断崖絶壁や石切り場を、大判4×5のフィールドカメラでモノクロフィルム撮影、イルフォード社の温黒調光沢印画紙に手焼きプリントしています。描写が緻密で最暗部の中にも更に奥行きを感じる作品です。

胎内窟 (文/酒井敦)
子どもの頃から洞窟が好きだった。コウモリをつかまえたり、洞窟の中に秘密基地を作ったりして遊んでいた。今でも事あるごとに洞窟の写真を撮っている。

大人になっても洞窟にもぐりたいのは、きっとお母さんのおなかの中での記憶をたどっているんじゃないだろうか、という思いに至った。それは舞踏の師である大野一雄がいつも語ってくれた「お母さんのおなかの中の胎児のように踊ってください」という言葉とともによみがえってくる。

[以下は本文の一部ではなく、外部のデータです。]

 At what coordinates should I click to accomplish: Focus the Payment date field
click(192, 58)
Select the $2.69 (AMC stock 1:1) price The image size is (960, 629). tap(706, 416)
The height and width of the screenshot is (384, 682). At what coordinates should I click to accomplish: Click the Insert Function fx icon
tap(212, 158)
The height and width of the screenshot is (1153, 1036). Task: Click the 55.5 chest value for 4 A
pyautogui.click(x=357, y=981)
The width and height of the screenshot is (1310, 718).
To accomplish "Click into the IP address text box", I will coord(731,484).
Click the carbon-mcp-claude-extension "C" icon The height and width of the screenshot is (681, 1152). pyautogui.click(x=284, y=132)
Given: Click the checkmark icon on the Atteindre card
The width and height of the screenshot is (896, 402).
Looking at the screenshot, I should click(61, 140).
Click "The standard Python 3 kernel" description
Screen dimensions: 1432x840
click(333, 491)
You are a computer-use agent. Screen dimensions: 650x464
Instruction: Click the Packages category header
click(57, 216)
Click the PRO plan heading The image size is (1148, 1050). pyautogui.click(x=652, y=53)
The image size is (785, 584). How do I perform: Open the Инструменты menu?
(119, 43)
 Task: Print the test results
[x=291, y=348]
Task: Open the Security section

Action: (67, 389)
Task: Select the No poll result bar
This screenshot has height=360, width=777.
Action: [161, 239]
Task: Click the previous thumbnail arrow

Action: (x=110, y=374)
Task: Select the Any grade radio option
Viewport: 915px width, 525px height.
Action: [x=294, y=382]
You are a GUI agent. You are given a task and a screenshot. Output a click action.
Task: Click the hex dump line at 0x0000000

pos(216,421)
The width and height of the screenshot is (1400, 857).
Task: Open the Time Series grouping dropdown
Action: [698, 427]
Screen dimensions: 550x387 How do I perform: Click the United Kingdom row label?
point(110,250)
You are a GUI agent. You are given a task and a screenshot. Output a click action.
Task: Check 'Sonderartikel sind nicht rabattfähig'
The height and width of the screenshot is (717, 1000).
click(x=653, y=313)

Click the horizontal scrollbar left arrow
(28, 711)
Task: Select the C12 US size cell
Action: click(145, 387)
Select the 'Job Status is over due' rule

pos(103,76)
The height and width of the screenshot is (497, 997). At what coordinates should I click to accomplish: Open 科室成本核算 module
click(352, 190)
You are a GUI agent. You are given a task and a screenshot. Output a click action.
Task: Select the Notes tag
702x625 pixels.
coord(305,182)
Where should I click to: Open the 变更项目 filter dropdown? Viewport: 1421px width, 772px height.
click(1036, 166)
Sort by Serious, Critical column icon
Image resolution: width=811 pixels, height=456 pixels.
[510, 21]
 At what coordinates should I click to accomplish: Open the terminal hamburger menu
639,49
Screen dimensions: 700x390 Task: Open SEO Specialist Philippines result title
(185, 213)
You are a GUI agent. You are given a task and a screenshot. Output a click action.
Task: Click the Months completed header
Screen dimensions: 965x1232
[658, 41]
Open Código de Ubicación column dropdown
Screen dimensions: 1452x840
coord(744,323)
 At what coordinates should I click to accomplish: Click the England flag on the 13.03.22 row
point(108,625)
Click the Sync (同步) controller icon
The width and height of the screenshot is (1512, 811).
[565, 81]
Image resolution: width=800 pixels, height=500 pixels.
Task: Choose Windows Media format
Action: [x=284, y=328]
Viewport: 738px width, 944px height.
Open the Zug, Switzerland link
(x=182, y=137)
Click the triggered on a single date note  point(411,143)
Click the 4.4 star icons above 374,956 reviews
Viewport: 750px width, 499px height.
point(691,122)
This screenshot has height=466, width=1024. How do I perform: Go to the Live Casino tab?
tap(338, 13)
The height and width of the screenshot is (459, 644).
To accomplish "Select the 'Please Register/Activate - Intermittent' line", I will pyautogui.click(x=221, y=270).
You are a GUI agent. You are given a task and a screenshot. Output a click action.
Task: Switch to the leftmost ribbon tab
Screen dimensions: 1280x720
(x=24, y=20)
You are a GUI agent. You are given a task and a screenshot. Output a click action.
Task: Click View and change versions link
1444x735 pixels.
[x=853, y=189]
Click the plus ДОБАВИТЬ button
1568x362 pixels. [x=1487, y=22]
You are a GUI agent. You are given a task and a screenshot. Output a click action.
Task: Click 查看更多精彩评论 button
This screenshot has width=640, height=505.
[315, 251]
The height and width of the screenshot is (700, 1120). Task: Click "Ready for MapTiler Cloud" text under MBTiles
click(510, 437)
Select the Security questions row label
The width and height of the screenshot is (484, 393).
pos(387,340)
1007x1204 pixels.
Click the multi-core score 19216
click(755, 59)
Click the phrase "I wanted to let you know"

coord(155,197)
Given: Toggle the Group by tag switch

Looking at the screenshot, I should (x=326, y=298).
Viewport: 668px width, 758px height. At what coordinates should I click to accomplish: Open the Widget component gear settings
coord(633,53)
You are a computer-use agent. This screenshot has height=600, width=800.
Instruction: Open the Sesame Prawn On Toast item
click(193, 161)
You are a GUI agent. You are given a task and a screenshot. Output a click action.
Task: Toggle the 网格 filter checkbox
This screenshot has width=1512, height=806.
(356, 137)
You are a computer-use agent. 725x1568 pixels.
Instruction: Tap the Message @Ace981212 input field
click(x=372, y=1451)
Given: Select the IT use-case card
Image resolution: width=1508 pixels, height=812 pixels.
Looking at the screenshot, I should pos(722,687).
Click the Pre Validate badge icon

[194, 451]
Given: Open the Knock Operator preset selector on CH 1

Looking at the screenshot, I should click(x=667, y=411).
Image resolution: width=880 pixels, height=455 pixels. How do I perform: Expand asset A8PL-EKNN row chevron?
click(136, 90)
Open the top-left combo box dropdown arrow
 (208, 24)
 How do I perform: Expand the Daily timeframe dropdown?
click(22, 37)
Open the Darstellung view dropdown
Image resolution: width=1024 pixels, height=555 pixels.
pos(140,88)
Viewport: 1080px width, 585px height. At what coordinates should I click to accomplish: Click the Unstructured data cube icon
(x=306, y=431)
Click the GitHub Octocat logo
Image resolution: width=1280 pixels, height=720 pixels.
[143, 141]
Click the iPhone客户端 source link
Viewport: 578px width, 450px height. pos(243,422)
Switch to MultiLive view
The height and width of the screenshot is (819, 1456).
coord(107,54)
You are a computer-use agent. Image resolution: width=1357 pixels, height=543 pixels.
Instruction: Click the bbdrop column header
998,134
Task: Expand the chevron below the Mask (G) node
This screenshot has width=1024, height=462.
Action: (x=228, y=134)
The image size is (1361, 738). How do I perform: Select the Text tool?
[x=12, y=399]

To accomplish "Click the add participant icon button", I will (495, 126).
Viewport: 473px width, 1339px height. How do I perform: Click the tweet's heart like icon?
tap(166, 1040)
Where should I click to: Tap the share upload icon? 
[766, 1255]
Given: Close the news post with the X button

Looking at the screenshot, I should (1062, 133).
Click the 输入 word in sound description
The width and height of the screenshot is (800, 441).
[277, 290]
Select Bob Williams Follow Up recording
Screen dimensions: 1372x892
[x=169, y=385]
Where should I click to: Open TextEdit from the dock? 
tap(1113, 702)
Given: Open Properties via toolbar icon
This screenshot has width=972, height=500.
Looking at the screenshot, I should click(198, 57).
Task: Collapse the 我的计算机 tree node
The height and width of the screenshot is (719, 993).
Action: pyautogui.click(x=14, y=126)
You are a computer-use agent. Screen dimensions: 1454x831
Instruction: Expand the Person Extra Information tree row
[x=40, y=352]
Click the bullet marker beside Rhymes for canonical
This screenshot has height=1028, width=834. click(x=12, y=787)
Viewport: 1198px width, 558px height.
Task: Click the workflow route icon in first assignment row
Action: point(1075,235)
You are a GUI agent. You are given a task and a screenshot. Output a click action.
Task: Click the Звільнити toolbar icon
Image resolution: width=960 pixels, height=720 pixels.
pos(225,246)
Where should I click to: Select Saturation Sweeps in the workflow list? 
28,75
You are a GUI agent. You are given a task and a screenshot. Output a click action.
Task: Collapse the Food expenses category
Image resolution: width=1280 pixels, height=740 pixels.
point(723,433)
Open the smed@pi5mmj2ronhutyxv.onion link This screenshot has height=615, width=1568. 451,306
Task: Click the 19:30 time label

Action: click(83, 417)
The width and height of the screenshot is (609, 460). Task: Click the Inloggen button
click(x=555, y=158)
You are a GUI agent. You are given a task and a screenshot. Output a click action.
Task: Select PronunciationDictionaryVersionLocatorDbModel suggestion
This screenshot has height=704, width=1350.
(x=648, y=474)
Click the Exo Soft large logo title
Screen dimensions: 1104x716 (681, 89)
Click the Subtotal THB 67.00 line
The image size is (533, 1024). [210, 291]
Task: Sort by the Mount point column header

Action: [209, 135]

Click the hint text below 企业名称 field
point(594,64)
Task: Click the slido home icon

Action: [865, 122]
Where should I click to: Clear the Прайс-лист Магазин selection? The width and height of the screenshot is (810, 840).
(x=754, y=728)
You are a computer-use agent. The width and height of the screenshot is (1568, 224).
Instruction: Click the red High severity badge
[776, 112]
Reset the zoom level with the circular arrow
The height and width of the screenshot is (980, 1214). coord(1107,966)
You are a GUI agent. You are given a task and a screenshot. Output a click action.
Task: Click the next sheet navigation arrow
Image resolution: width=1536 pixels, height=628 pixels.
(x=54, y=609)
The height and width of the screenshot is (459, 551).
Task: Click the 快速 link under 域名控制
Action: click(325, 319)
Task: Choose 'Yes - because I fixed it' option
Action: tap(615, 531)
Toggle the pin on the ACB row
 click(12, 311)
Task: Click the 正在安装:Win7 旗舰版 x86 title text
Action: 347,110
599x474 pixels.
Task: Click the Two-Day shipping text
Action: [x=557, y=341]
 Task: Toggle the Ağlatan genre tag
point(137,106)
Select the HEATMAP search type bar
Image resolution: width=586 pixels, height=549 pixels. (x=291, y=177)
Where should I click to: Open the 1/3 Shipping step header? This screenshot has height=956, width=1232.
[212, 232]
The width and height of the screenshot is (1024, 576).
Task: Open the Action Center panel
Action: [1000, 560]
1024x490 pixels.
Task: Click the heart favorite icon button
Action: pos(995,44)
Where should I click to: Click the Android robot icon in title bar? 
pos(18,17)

「お母さんのおなかの中では胎児は微生物から魚類、両生類、そして哺乳類までのすべての生物の進化の過程を経て、この世に生まれ出てくるんですよ」と大野は幾度となく繰り返し、稽古をつけてくれた。
海辺の洞窟は波によって侵食されて出来上がったものが多い。地球は侵食作用と造山運動の繰り返しによって出来上がり、その中で生物も進化してきた。

この数年、4×5の大型カメラをかついでの海辺の洞窟や断崖絶壁や石切り場を巡って撮影してきた。岩の質感を再現したいので、モノクロ大判フィルムを光沢印画紙にプリントしている。今までの撮影とまったく違うのは、自然光をじっくり待つことだ。月に照らされている岩場を見つめていると、地球そのものが広い宇宙に漂う胎児のような気がしてくる。